Last week, I was able to catch up with my good friend and colleague Rebecca Fraimow. Rebecca is an NDS Resident in Boston at WGBH. I’ve included some transcript excerpts from our conversation below:
Julia: it’s been about 3 months! You’re about a third of the way with your project! How do you feel?
Rebecca: That’s pretty difficult to believe.
Julia: How do you feel? Do you have a good grasp of what’s going to happen come May? What do you think?
Rebecca: Mostly I feel like I have a better sense as far as my project goes. What happens when it’s May…I have no idea! As far as doing my work right now, I feel like what these last three months have really prepped me to do is figure out what kind of questions to ask my mentors.
Julia: I know a big part of what you’ve been talking about is your LTO [Linear Tape-Open] failure? How does that fit in with your project and how are you exploring that as a research project? How are you framing that question?
Rebecca: Well that’s a question…it’s sort of a part of my project that’s come up. It wasn’t originally designed as a part of my project because, obviously, WGBH didn’t know they were going to have a big failure and this is not specifically a failure of the LTO drives necessarily, but a failure in transferring the material off of an LTO automated storage system over a network to a local system.

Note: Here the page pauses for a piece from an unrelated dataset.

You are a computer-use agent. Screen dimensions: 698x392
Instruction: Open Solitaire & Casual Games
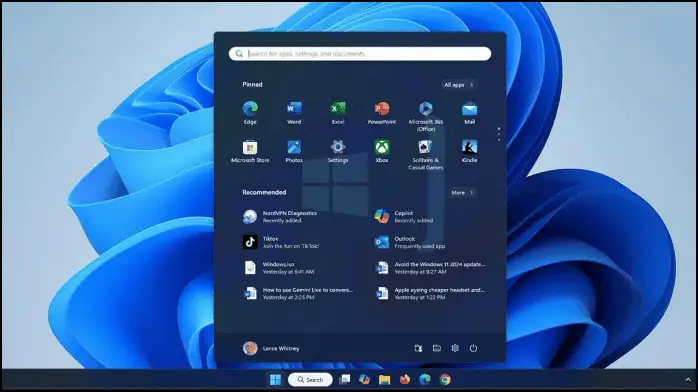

Julia: It was because people were trying to access the material that [this error was discovered]?
Rebecca: Exactly, it was because they were trying the pull the material off the network. The storage material was storage for all of WGBH, it wasn’t storage specifically for the archive. Which is sort of what motivated the change within the archives to have their own Hydra DAM system to maintain local LTO machines with direct connections to local computers.
Julia: Ok, it was because of these failures that that you decided to…make the archive your own and no longer trust the institutional-wide workflow?
Rebecca: Pretty much.
Julia: That’s a good idea probably.
Rebecca: It’s pretty good to have the direct access and know you can just walk down to storage and pull out the tape and have control of that process all the way through.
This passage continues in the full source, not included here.